Write out the entries below once more, exactly.

** Opening Listed records block **

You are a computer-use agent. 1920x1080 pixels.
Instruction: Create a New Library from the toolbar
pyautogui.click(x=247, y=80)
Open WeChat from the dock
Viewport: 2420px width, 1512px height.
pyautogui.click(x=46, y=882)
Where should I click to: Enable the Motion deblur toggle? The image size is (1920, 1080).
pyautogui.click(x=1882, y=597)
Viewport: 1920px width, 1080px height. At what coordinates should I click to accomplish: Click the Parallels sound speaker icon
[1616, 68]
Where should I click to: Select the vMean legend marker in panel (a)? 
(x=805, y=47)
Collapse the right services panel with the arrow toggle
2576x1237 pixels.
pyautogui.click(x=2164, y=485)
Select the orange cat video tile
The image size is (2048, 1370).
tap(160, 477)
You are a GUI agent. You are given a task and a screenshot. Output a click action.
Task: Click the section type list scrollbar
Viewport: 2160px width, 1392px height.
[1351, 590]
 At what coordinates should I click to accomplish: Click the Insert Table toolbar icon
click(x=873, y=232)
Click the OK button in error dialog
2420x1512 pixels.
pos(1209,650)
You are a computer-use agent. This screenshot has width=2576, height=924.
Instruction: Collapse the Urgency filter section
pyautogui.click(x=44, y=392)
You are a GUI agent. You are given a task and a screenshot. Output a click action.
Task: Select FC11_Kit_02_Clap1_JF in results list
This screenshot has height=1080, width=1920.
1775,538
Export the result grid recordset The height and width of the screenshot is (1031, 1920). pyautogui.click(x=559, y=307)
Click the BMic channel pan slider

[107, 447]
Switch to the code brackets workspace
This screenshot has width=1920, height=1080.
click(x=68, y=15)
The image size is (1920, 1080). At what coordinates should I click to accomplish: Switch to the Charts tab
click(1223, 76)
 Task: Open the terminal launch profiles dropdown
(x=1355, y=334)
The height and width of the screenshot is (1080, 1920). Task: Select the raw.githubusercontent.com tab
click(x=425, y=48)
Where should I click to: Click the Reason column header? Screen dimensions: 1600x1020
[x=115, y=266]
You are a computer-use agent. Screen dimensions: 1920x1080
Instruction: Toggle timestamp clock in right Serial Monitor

** Closing Listed records block **

| Exercise answer |
You are a computer-use agent. 1920x1080 pixels.
Instruction: Create a New Library from the toolbar
pyautogui.click(x=247, y=80)
Open WeChat from the dock
Viewport: 2420px width, 1512px height.
pyautogui.click(x=46, y=882)
Where should I click to: Enable the Motion deblur toggle? The image size is (1920, 1080).
pyautogui.click(x=1882, y=597)
Viewport: 1920px width, 1080px height. At what coordinates should I click to accomplish: Click the Parallels sound speaker icon
[1616, 68]
Where should I click to: Select the vMean legend marker in panel (a)? 
(x=805, y=47)
Collapse the right services panel with the arrow toggle
2576x1237 pixels.
pyautogui.click(x=2164, y=485)
Select the orange cat video tile
The image size is (2048, 1370).
tap(160, 477)
You are a GUI agent. You are given a task and a screenshot. Output a click action.
Task: Click the section type list scrollbar
Viewport: 2160px width, 1392px height.
[1351, 590]
 At what coordinates should I click to accomplish: Click the Insert Table toolbar icon
click(x=873, y=232)
Click the OK button in error dialog
2420x1512 pixels.
pos(1209,650)
You are a computer-use agent. This screenshot has width=2576, height=924.
Instruction: Collapse the Urgency filter section
pyautogui.click(x=44, y=392)
You are a GUI agent. You are given a task and a screenshot. Output a click action.
Task: Select FC11_Kit_02_Clap1_JF in results list
This screenshot has height=1080, width=1920.
1775,538
Export the result grid recordset The height and width of the screenshot is (1031, 1920). pyautogui.click(x=559, y=307)
Click the BMic channel pan slider

[107, 447]
Switch to the code brackets workspace
This screenshot has width=1920, height=1080.
click(x=68, y=15)
The image size is (1920, 1080). At what coordinates should I click to accomplish: Switch to the Charts tab
click(1223, 76)
 Task: Open the terminal launch profiles dropdown
(x=1355, y=334)
The height and width of the screenshot is (1080, 1920). Task: Select the raw.githubusercontent.com tab
click(x=425, y=48)
Where should I click to: Click the Reason column header? Screen dimensions: 1600x1020
[x=115, y=266]
You are a computer-use agent. Screen dimensions: 1920x1080
Instruction: Toggle timestamp clock in right Serial Monitor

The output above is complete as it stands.